### Extracted data entries
***
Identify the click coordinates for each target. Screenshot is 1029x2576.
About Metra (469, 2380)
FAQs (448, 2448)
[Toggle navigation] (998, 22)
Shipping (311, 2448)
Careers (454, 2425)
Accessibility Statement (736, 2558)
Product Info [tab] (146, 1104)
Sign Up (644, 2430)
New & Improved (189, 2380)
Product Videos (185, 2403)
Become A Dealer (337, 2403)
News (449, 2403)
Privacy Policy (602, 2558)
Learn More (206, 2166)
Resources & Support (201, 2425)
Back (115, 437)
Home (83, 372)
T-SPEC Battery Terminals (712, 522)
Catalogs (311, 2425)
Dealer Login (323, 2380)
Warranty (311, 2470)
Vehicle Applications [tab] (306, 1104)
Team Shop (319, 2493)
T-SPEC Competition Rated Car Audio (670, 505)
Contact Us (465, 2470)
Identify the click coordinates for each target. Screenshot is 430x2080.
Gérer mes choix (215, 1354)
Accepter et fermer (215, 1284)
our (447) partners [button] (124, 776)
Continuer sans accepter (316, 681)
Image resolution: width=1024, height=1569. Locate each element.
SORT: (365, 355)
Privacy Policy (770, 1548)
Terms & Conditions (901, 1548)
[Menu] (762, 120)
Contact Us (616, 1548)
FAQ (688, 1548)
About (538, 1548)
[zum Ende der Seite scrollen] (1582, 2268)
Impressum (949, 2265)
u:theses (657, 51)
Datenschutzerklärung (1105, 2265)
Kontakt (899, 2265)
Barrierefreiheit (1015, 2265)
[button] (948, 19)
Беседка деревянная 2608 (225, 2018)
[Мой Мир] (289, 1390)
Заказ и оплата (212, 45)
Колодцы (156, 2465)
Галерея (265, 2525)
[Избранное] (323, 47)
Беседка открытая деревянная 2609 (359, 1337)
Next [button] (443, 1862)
***
### What to produce
Look above for the line holding "Catalogs (311, 2425)", then set down exactly that line and every line after it up to and including the line holding "u:theses (657, 51)", with nothing else.

### Result below
Catalogs (311, 2425)
Dealer Login (323, 2380)
Warranty (311, 2470)
Vehicle Applications [tab] (306, 1104)
Team Shop (319, 2493)
T-SPEC Competition Rated Car Audio (670, 505)
Contact Us (465, 2470)
Identify the click coordinates for each target. Screenshot is 430x2080.
Gérer mes choix (215, 1354)
Accepter et fermer (215, 1284)
our (447) partners [button] (124, 776)
Continuer sans accepter (316, 681)
Image resolution: width=1024, height=1569. Locate each element.
SORT: (365, 355)
Privacy Policy (770, 1548)
Terms & Conditions (901, 1548)
[Menu] (762, 120)
Contact Us (616, 1548)
FAQ (688, 1548)
About (538, 1548)
[zum Ende der Seite scrollen] (1582, 2268)
Impressum (949, 2265)
u:theses (657, 51)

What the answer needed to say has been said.